WHAT TO PRODUCE> From the first line to the last, set down the material exactly and drop every picture.

RECORDS FOR THIS EXERCISE>
****

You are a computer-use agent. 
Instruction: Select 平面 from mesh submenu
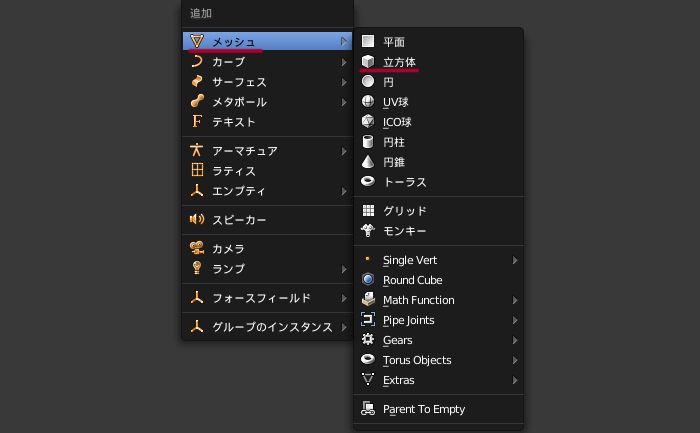click(x=393, y=42)
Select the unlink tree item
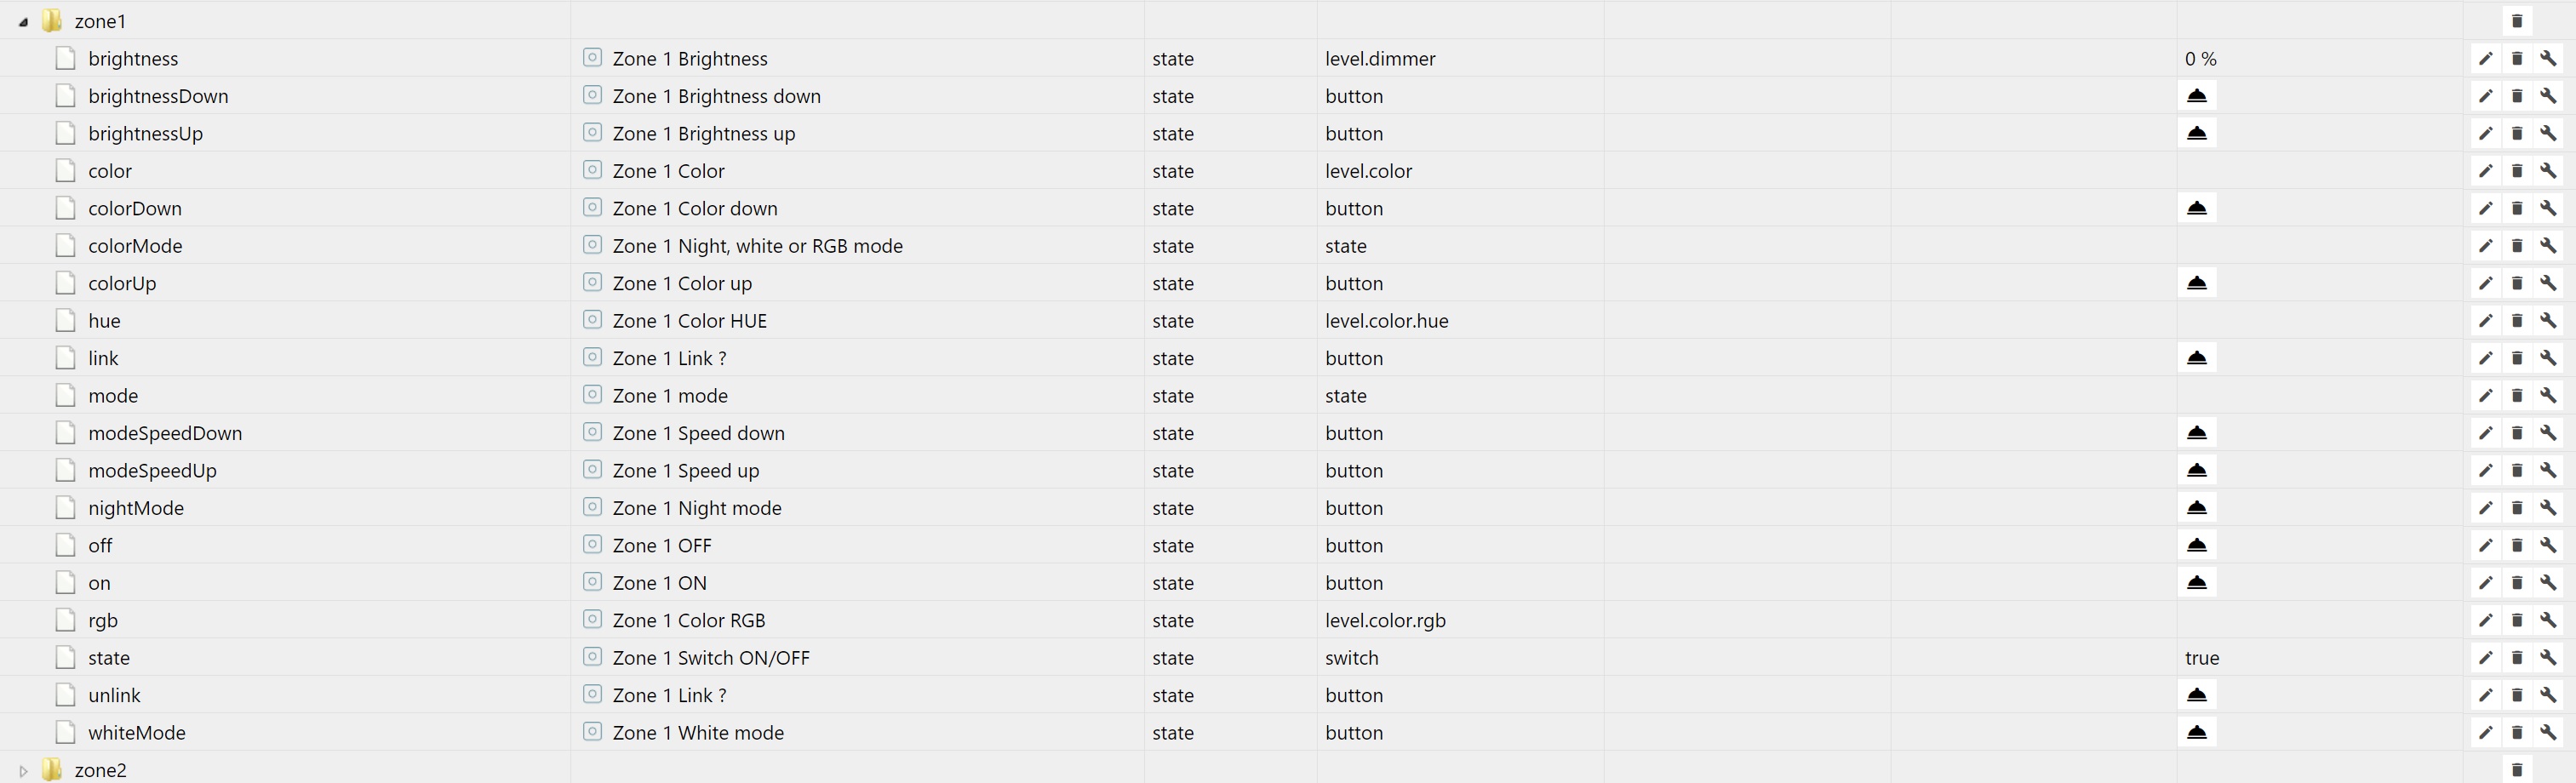The height and width of the screenshot is (783, 2576). coord(114,696)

****

SOLUTION FOR THIS TASK>
You are a computer-use agent. 
Instruction: Select 平面 from mesh submenu
click(x=393, y=42)
Select the unlink tree item
The height and width of the screenshot is (783, 2576). coord(114,696)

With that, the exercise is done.